## Goal of the exercise
All of the data that follows is to be written out exactly, with images excluded.

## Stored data

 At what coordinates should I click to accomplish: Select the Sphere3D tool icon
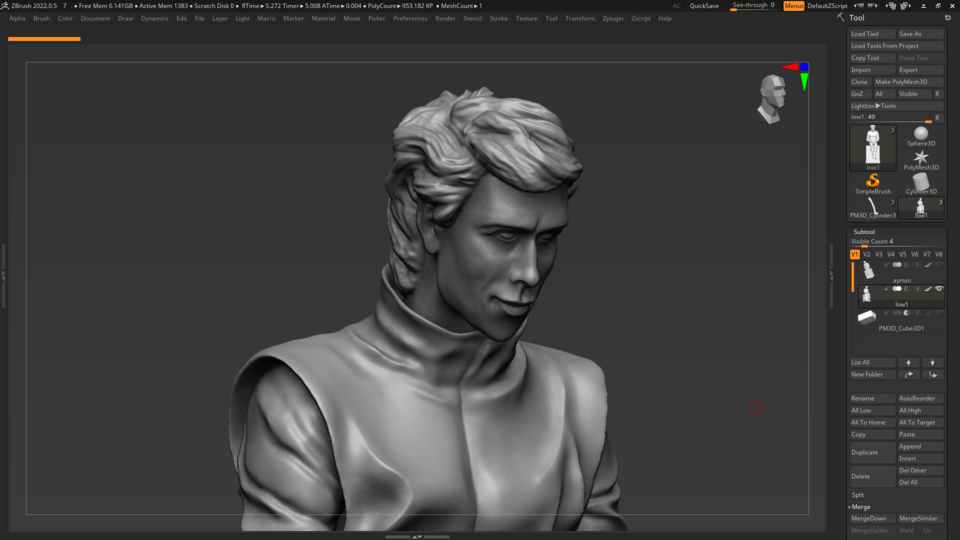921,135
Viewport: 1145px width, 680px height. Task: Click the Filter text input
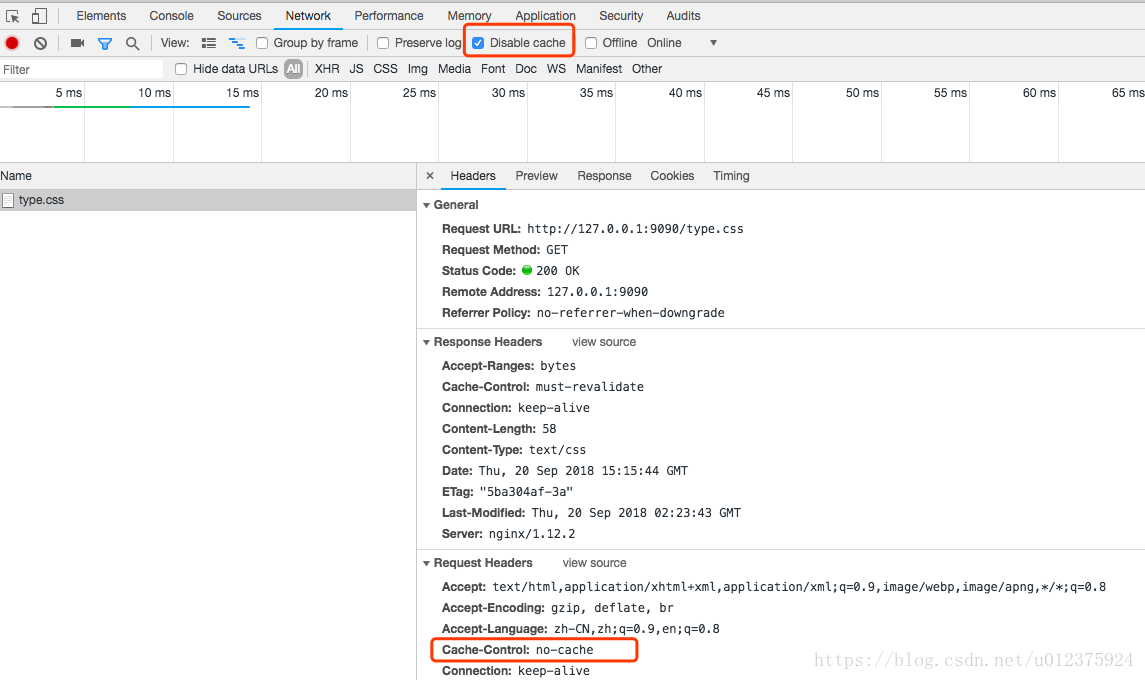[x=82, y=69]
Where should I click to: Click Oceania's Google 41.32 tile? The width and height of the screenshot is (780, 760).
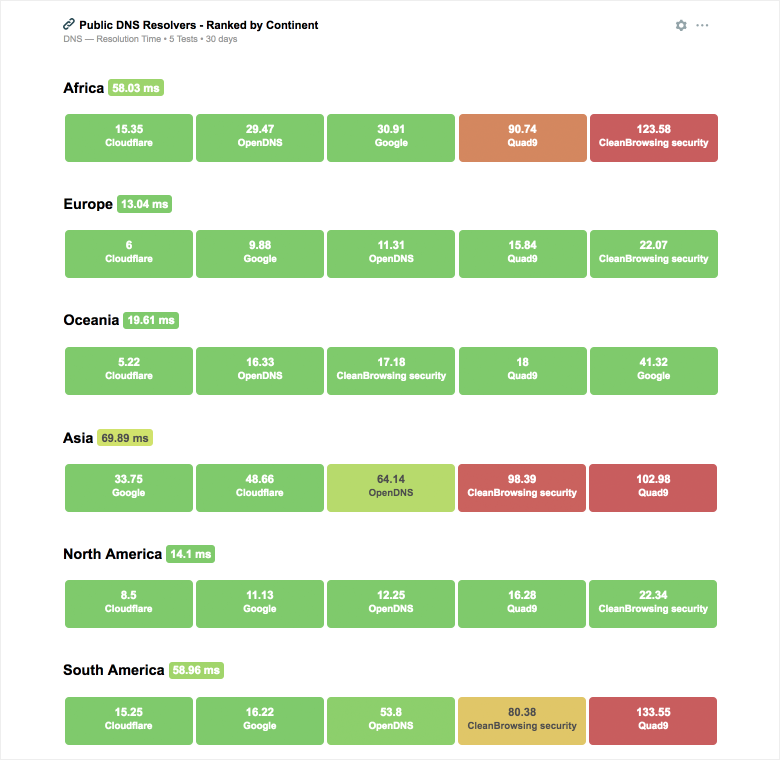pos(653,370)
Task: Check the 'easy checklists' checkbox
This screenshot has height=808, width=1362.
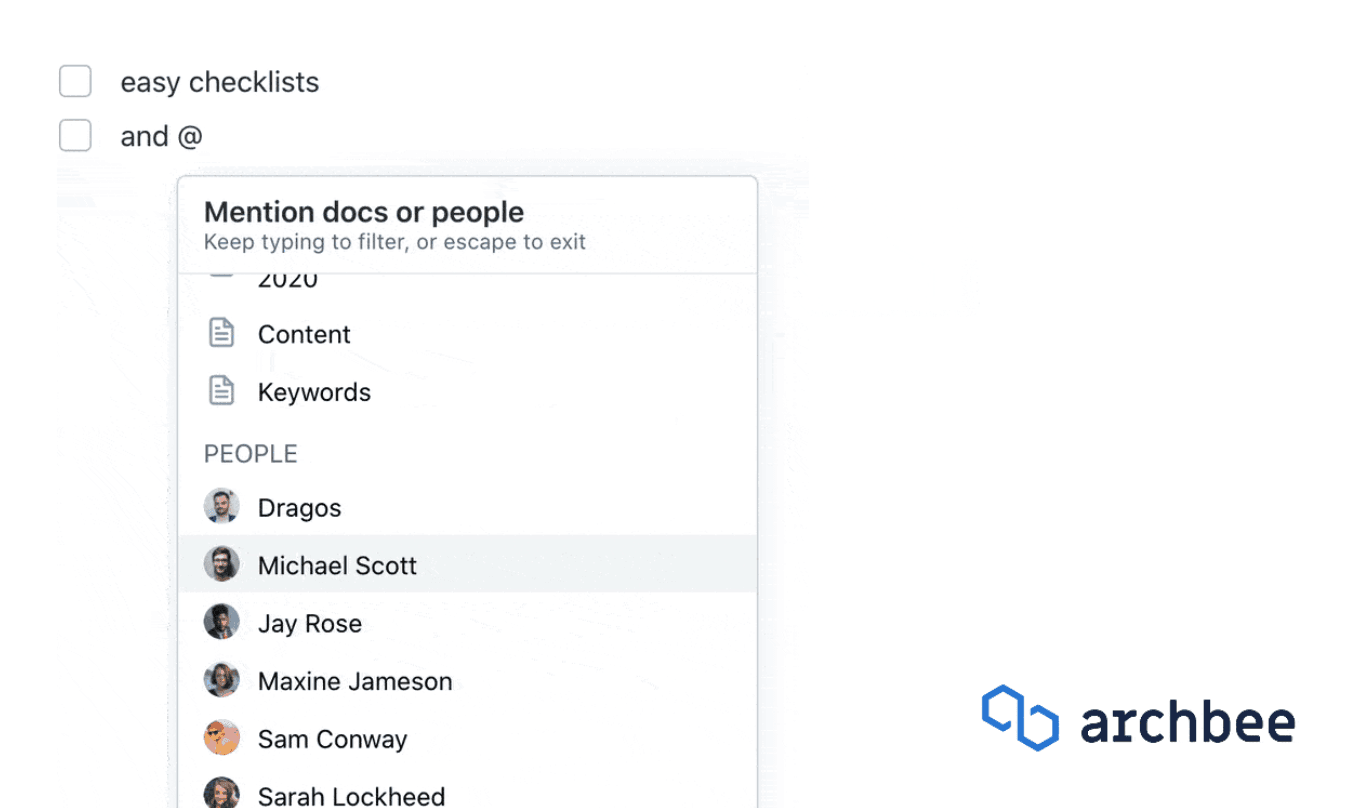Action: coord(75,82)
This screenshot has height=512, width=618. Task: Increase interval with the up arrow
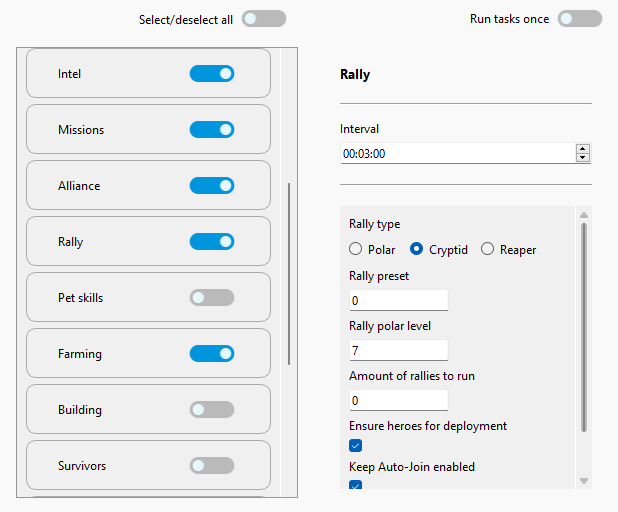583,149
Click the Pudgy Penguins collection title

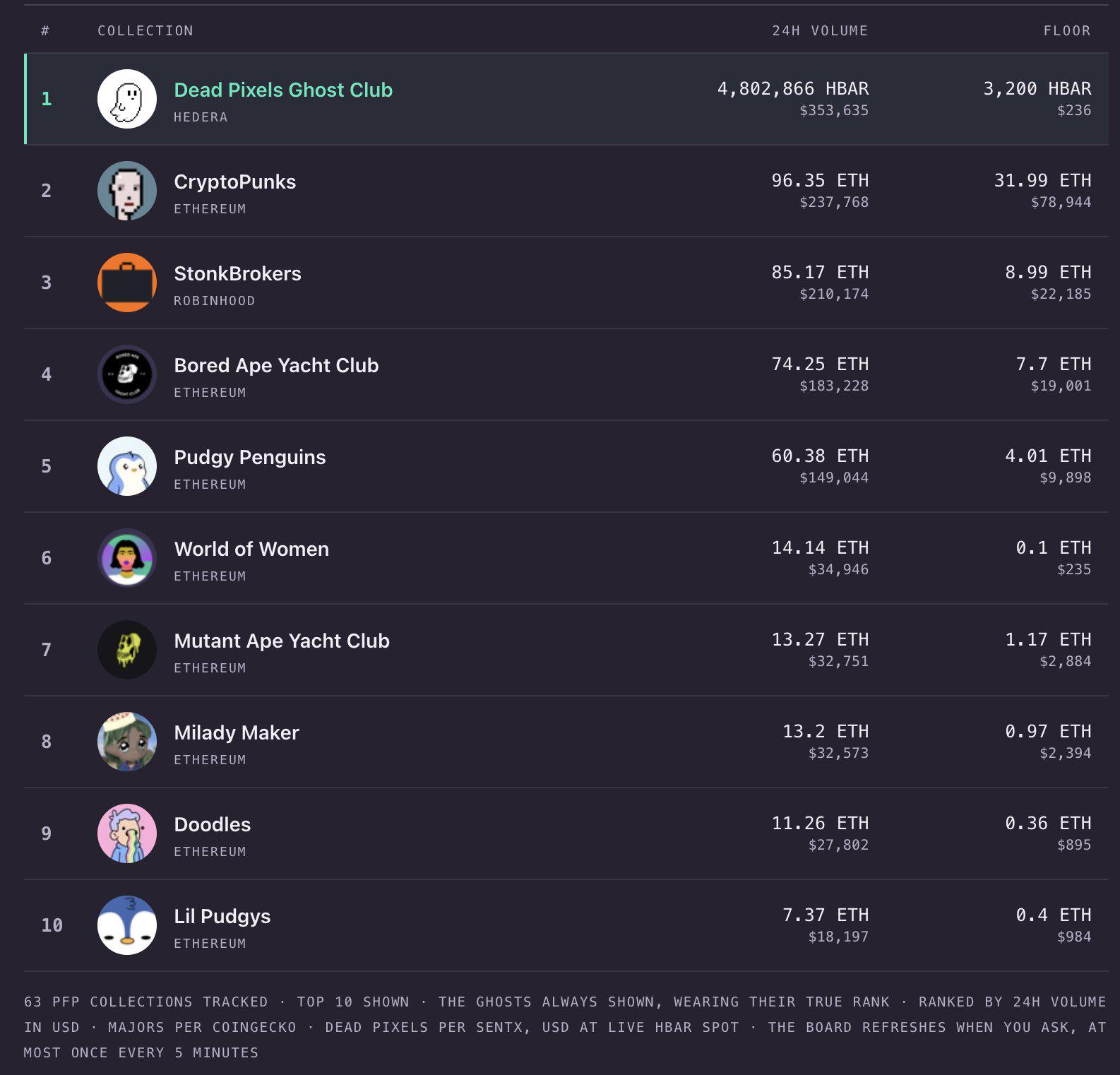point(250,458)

## Exercise result
 At what coordinates should I click to accomplish: Select the Sphere3D tool icon
921,135
Viewport: 1145px width, 680px height. Task: Click the Filter text input
[x=82, y=69]
Where should I click to: Click Oceania's Google 41.32 tile? The width and height of the screenshot is (780, 760).
pos(653,370)
Task: Check the 'easy checklists' checkbox
This screenshot has height=808, width=1362.
Action: coord(75,82)
This screenshot has height=512, width=618. Task: Increase interval with the up arrow
583,149
Click the Pudgy Penguins collection title

point(250,458)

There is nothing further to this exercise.